Dans la Chine ancienne, un village vit de la poterie. En voulant ramener du bois sec à son père, le meilleur potier du village, Xiao Chen grimpe sur la montagne pour atteindre la forêt sortilège, ignorant qu’il provoque ainsi le courroux d’un dieu.

Lorsqu’il se réveille le lendemain avec une tête de tigre à la place de son visage humain, les villageois, effrayés, décident de le chasser.

Commence alors pour Xiao Chen un long périple aux côtés d’une troupe de théâtre ambulant, dans laquelle chacun semble avoir un fardeau étrange à porter, tout comme lui.

Devenu immortel, il rencontre Li Mei, une jeune tisseuse, mais une femme-fée malade de jalousie mettra en oeuvre manigances et enchantements pour les séparer et récupérer celui qu’elle veut.

Ça commence comme ça

L’air sent la sève des pins qu’on abat, plus haut dans la montagne, pour alimenter les fours à céramique. Nous sommes au septième jour du septième mois lunaire, période de la Fin des Chaleurs. Une pluie fine tombe sur le village des potiers, quelques maisons fragiles accrochées aux pentes escarpées de Hengsan.
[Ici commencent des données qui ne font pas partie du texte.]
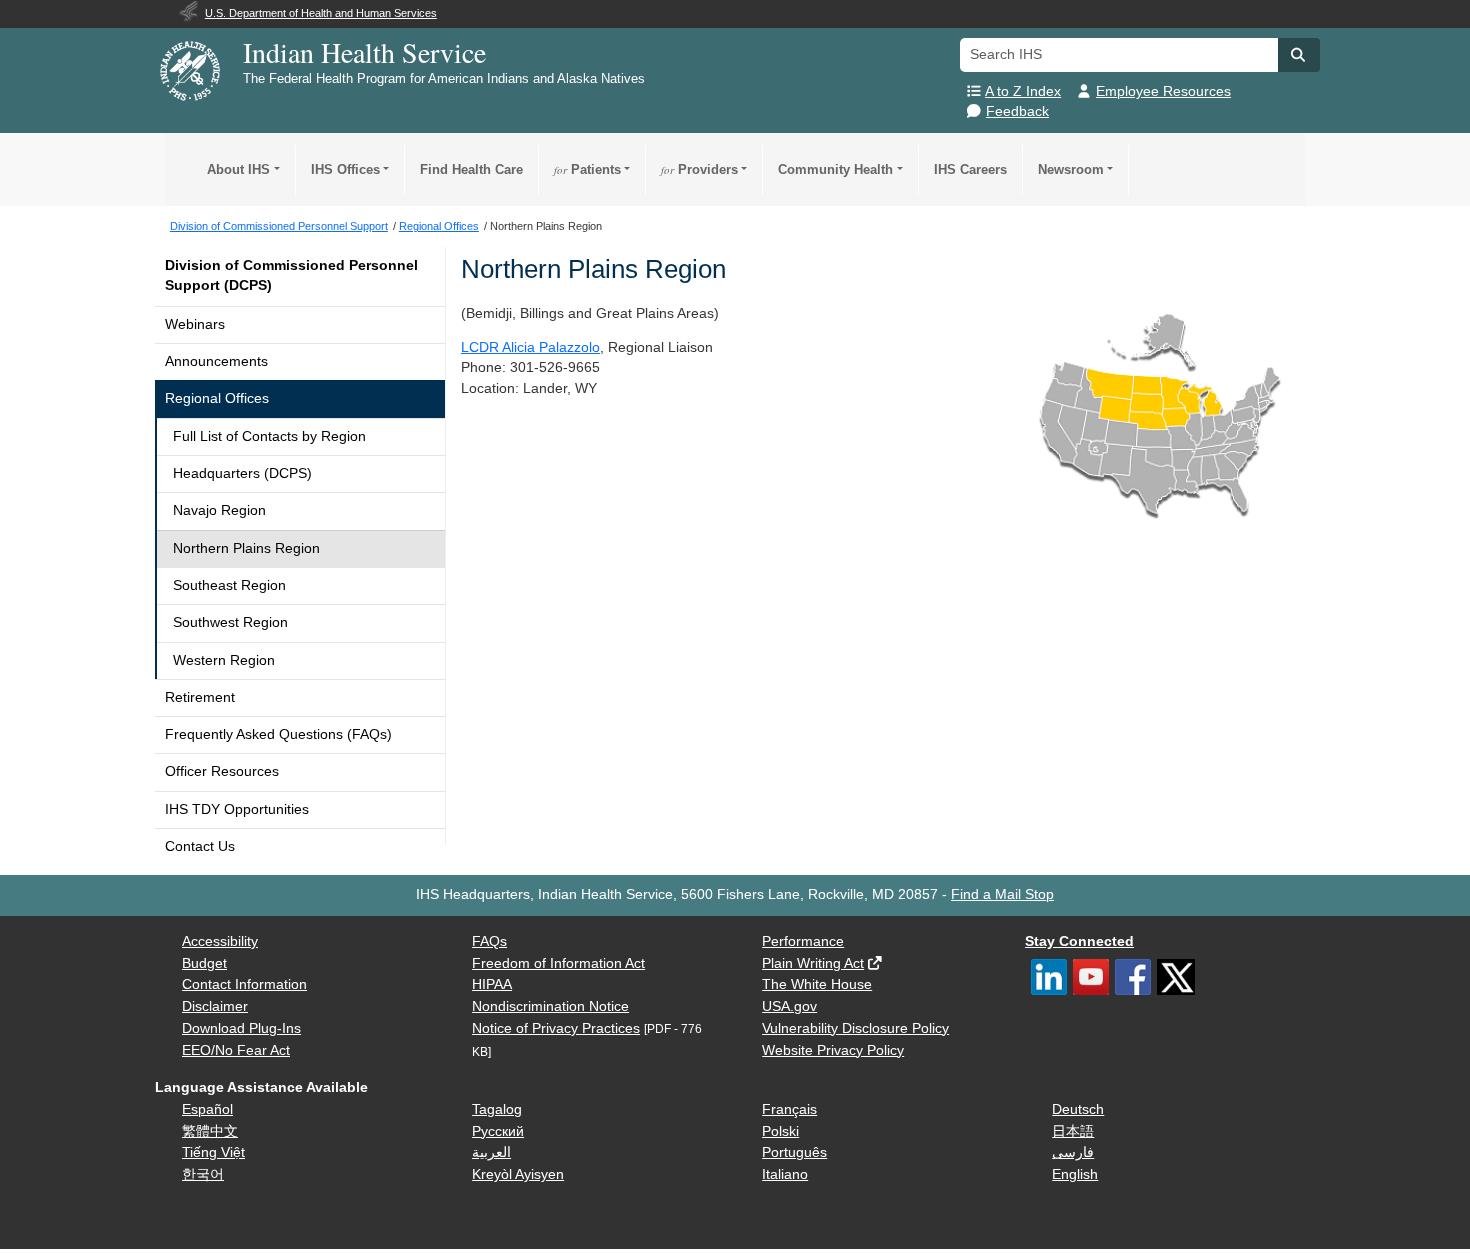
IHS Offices (345, 169)
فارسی (1073, 1152)
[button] (1299, 55)
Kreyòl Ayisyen (518, 1174)
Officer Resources (222, 771)
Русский (498, 1131)
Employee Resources (1163, 91)
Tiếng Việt (213, 1152)
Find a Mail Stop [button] (1002, 894)
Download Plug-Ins (241, 1028)
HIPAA (492, 984)
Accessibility (220, 941)
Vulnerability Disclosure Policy (855, 1028)
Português (794, 1152)
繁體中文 (210, 1131)
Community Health (835, 169)
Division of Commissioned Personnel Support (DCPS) (291, 275)
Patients (587, 169)
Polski (780, 1131)
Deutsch (1078, 1109)
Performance (803, 941)
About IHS (238, 169)
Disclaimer (215, 1006)
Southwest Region (230, 622)
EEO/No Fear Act (236, 1050)
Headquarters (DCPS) (242, 473)
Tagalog (497, 1109)
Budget (204, 963)
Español (207, 1109)
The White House (817, 984)
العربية (491, 1152)
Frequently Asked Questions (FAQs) (278, 734)
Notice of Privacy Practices (556, 1028)
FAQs (489, 941)
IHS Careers (970, 169)
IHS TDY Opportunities (237, 809)
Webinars (195, 324)
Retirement (200, 697)
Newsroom (1071, 169)
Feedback (1017, 111)
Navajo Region (219, 510)
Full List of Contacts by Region (269, 436)
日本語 (1073, 1131)
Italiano (785, 1174)
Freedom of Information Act (558, 963)
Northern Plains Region (246, 548)
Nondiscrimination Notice (550, 1006)
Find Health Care (471, 169)
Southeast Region (229, 585)
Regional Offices (217, 398)
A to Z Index (1023, 91)
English (1075, 1174)
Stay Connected (1079, 941)
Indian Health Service (364, 52)
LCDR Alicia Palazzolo (530, 347)
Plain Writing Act (813, 963)
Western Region (224, 660)
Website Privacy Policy (833, 1050)
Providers (699, 169)
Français (789, 1109)
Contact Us (200, 846)
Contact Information (244, 984)
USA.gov (789, 1006)
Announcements (216, 361)
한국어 (203, 1174)
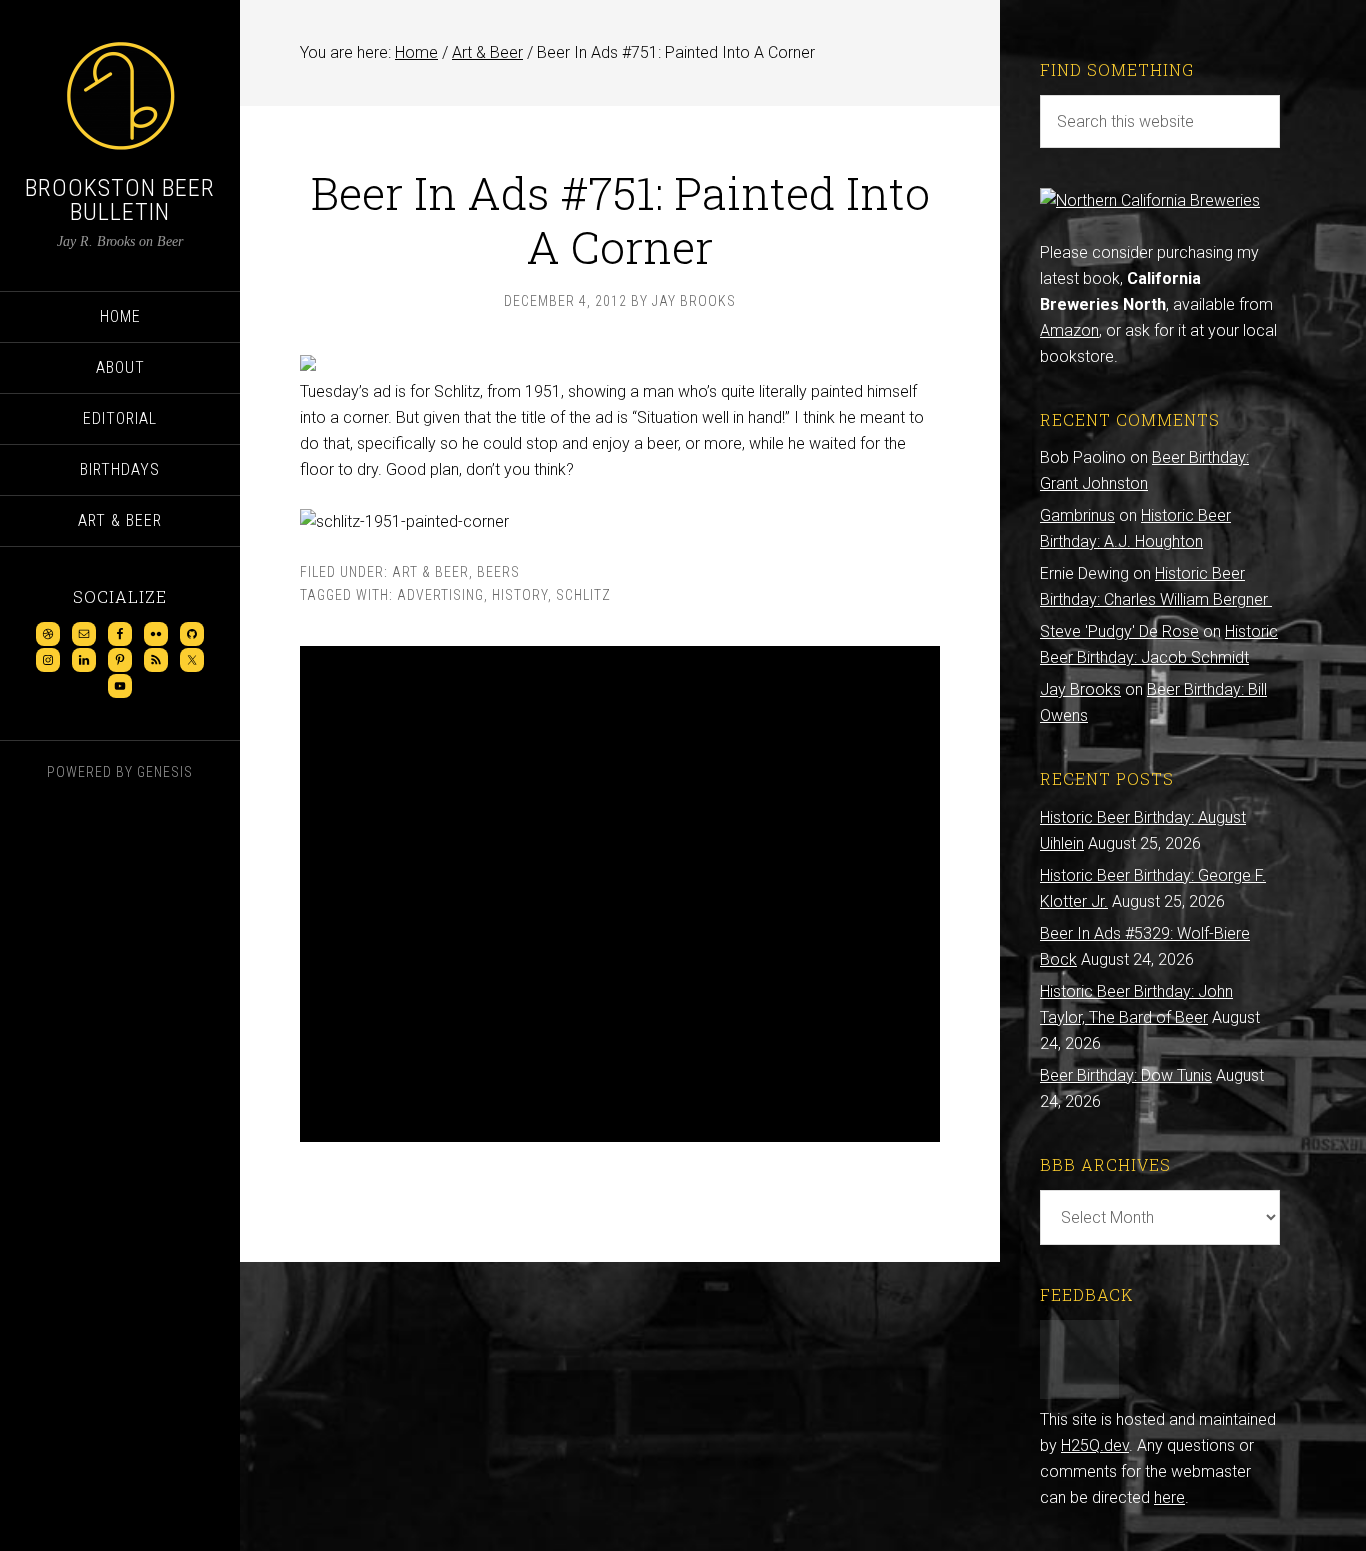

La pluie est venue tôt cette année. Trop tôt.  Sous les auvents en paille, on murmure que les dieux sont irrités parce que les hommes ont creusé trop profonds dans la roche leurs longs fours-dragons en forme de tunnel. Malgré l’averse, une poignée de vieilles femmes monte brûler des encens à la pagode, en haut de la cascade.

Avis personnel

J’ai choisi ce livre pour son allure poétique, sa femme-fée et sa malédiction à tête de tigre. Je redoutais cependant de devoir composer avec des débordements de guimauve et de niaiserie à cause de l’histoire d’amour qui s’éternise sur des siècles.

Et j’ai bien fait de ne pas m’arrêter à cette idée facile (mais tellement rédhibitoire) et de me plonger malgré mes peurs d’eau de rose dans cette épopée fantastique, car c’est en vérité un petit bijou de fantasy qui prouve au monde entier (au moins ça) que ce n’est pas parce que c’est une histoire d’amour que c’est forcément cucul-la-praline.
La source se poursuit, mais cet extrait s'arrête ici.